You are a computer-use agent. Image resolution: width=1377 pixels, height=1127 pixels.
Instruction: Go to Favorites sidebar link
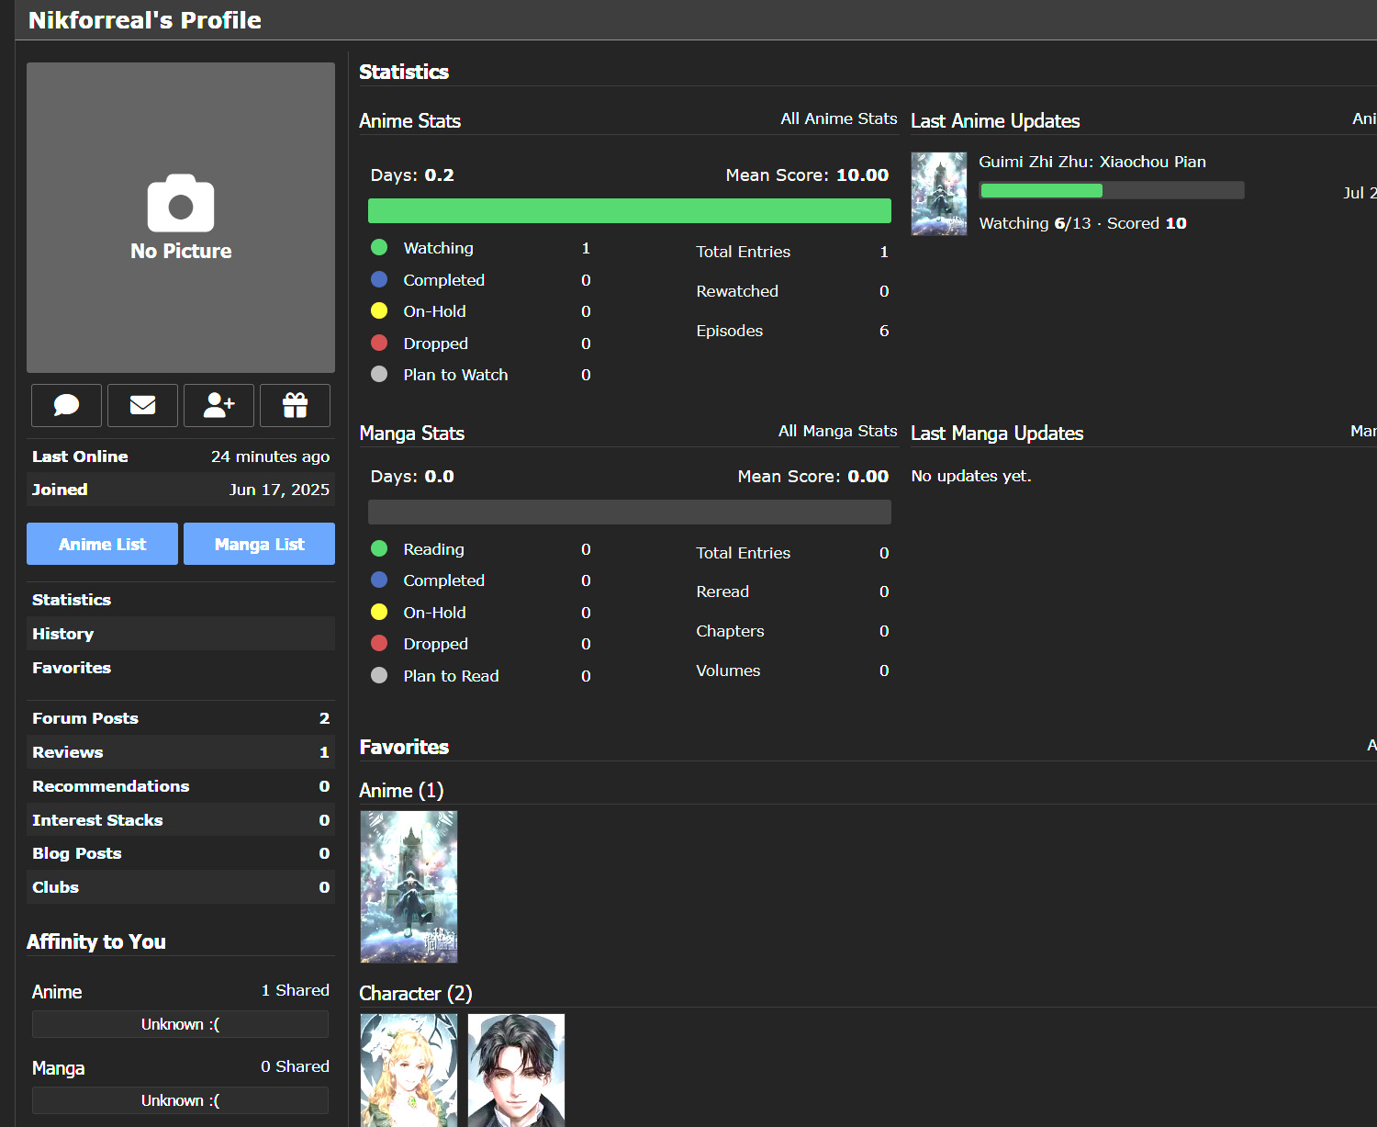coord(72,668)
##########
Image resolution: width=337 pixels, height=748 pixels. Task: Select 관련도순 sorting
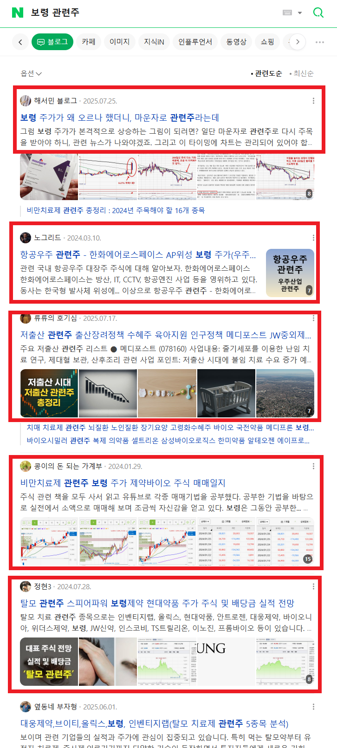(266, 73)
##########
To be done
Take the entries starting with the line that contains "You are a computer-use" and going on through the line that contains "coord(72,668)", and swap "Favorites" for "Bookmarks" while keeping everything else the same. Write out only those lines, without the pictures.

Answer below
You are a computer-use agent. Image resolution: width=1377 pixels, height=1127 pixels.
Instruction: Go to Bookmarks sidebar link
coord(72,668)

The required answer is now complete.